## Exercise brief
Return every one of the following lines verbatim, in their original order and with no changes.

+++++

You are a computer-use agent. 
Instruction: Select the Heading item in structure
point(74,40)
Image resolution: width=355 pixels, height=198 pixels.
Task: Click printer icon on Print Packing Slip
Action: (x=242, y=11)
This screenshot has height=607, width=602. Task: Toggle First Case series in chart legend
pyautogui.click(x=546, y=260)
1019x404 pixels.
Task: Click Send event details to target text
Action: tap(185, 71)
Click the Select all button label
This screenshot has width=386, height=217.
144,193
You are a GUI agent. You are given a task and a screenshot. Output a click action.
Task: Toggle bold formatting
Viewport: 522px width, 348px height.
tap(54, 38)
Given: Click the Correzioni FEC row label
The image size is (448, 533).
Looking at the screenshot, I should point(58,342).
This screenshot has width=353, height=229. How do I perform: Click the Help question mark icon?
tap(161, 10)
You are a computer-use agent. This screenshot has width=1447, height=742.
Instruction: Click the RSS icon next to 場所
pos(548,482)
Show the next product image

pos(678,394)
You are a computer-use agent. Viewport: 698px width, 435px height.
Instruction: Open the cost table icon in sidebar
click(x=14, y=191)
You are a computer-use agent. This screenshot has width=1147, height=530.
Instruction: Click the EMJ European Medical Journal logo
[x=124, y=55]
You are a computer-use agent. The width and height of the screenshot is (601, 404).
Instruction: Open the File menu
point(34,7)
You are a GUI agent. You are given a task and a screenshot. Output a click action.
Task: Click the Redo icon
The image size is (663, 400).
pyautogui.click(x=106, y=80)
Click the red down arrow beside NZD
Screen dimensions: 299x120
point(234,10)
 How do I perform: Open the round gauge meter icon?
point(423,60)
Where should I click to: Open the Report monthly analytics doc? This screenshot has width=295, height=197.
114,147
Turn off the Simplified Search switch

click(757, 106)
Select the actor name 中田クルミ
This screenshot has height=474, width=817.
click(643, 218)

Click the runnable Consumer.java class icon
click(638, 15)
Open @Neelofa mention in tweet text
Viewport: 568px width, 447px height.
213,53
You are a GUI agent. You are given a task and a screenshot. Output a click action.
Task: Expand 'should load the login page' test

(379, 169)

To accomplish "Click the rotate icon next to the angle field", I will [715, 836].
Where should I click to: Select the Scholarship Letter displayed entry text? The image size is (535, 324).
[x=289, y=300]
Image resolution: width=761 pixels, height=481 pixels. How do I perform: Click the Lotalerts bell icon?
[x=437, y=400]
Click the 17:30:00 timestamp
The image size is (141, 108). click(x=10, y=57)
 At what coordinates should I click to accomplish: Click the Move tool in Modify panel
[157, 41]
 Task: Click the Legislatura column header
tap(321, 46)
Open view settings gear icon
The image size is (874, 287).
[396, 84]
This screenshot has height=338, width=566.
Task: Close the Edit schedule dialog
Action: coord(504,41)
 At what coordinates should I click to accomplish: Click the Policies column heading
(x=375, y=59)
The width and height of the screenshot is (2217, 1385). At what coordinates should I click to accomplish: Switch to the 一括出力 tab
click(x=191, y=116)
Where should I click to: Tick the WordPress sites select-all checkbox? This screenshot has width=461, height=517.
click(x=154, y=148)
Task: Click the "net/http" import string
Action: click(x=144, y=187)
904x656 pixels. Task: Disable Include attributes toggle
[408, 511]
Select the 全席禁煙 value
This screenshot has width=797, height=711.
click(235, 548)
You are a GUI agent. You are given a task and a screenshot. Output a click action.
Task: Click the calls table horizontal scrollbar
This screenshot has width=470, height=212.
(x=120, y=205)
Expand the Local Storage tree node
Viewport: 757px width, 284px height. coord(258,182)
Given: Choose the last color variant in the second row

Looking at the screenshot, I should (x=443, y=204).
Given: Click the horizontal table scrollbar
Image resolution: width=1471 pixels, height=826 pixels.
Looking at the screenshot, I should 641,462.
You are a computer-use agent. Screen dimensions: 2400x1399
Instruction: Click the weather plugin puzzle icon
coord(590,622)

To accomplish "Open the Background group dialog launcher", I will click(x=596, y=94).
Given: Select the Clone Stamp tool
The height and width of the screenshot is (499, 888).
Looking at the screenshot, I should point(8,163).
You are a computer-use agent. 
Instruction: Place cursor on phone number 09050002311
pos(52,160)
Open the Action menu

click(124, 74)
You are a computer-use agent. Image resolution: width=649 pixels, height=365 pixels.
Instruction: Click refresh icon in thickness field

+++++

## Worked solution
You are a computer-use agent. 
Instruction: Select the Heading item in structure
point(74,40)
Image resolution: width=355 pixels, height=198 pixels.
Task: Click printer icon on Print Packing Slip
Action: (x=242, y=11)
This screenshot has height=607, width=602. Task: Toggle First Case series in chart legend
pyautogui.click(x=546, y=260)
1019x404 pixels.
Task: Click Send event details to target text
Action: tap(185, 71)
Click the Select all button label
This screenshot has width=386, height=217.
144,193
You are a GUI agent. You are given a task and a screenshot. Output a click action.
Task: Toggle bold formatting
Viewport: 522px width, 348px height.
tap(54, 38)
Given: Click the Correzioni FEC row label
The image size is (448, 533).
Looking at the screenshot, I should point(58,342).
This screenshot has width=353, height=229. How do I perform: Click the Help question mark icon?
tap(161, 10)
You are a computer-use agent. This screenshot has width=1447, height=742.
Instruction: Click the RSS icon next to 場所
pos(548,482)
Show the next product image

pos(678,394)
You are a computer-use agent. Viewport: 698px width, 435px height.
Instruction: Open the cost table icon in sidebar
click(x=14, y=191)
You are a computer-use agent. This screenshot has width=1147, height=530.
Instruction: Click the EMJ European Medical Journal logo
[x=124, y=55]
You are a computer-use agent. The width and height of the screenshot is (601, 404).
Instruction: Open the File menu
point(34,7)
You are a GUI agent. You are given a task and a screenshot. Output a click action.
Task: Click the Redo icon
The image size is (663, 400).
pyautogui.click(x=106, y=80)
Click the red down arrow beside NZD
Screen dimensions: 299x120
point(234,10)
 How do I perform: Open the round gauge meter icon?
point(423,60)
Where should I click to: Open the Report monthly analytics doc? This screenshot has width=295, height=197.
114,147
Turn off the Simplified Search switch

click(757, 106)
Select the actor name 中田クルミ
This screenshot has height=474, width=817.
click(643, 218)

Click the runnable Consumer.java class icon
click(638, 15)
Open @Neelofa mention in tweet text
Viewport: 568px width, 447px height.
213,53
You are a GUI agent. You are given a task and a screenshot. Output a click action.
Task: Expand 'should load the login page' test

(379, 169)

To accomplish "Click the rotate icon next to the angle field", I will [715, 836].
Where should I click to: Select the Scholarship Letter displayed entry text? The image size is (535, 324).
[x=289, y=300]
Image resolution: width=761 pixels, height=481 pixels. How do I perform: Click the Lotalerts bell icon?
[x=437, y=400]
Click the 17:30:00 timestamp
The image size is (141, 108). click(x=10, y=57)
 At what coordinates should I click to accomplish: Click the Move tool in Modify panel
[157, 41]
 Task: Click the Legislatura column header
tap(321, 46)
Open view settings gear icon
The image size is (874, 287).
[396, 84]
This screenshot has height=338, width=566.
Task: Close the Edit schedule dialog
Action: coord(504,41)
 At what coordinates should I click to accomplish: Click the Policies column heading
(x=375, y=59)
The width and height of the screenshot is (2217, 1385). At what coordinates should I click to accomplish: Switch to the 一括出力 tab
click(x=191, y=116)
Where should I click to: Tick the WordPress sites select-all checkbox? This screenshot has width=461, height=517.
click(x=154, y=148)
Task: Click the "net/http" import string
Action: click(x=144, y=187)
904x656 pixels. Task: Disable Include attributes toggle
[408, 511]
Select the 全席禁煙 value
This screenshot has width=797, height=711.
click(235, 548)
You are a GUI agent. You are given a task and a screenshot. Output a click action.
Task: Click the calls table horizontal scrollbar
This screenshot has width=470, height=212.
(x=120, y=205)
Expand the Local Storage tree node
Viewport: 757px width, 284px height. coord(258,182)
Given: Choose the last color variant in the second row

Looking at the screenshot, I should (x=443, y=204).
Given: Click the horizontal table scrollbar
Image resolution: width=1471 pixels, height=826 pixels.
Looking at the screenshot, I should 641,462.
You are a computer-use agent. Screen dimensions: 2400x1399
Instruction: Click the weather plugin puzzle icon
coord(590,622)

To accomplish "Open the Background group dialog launcher", I will click(x=596, y=94).
Given: Select the Clone Stamp tool
The height and width of the screenshot is (499, 888).
Looking at the screenshot, I should point(8,163).
You are a computer-use agent. 
Instruction: Place cursor on phone number 09050002311
pos(52,160)
Open the Action menu

click(124, 74)
You are a computer-use agent. Image resolution: width=649 pixels, height=365 pixels.
Instruction: Click refresh icon in thickness field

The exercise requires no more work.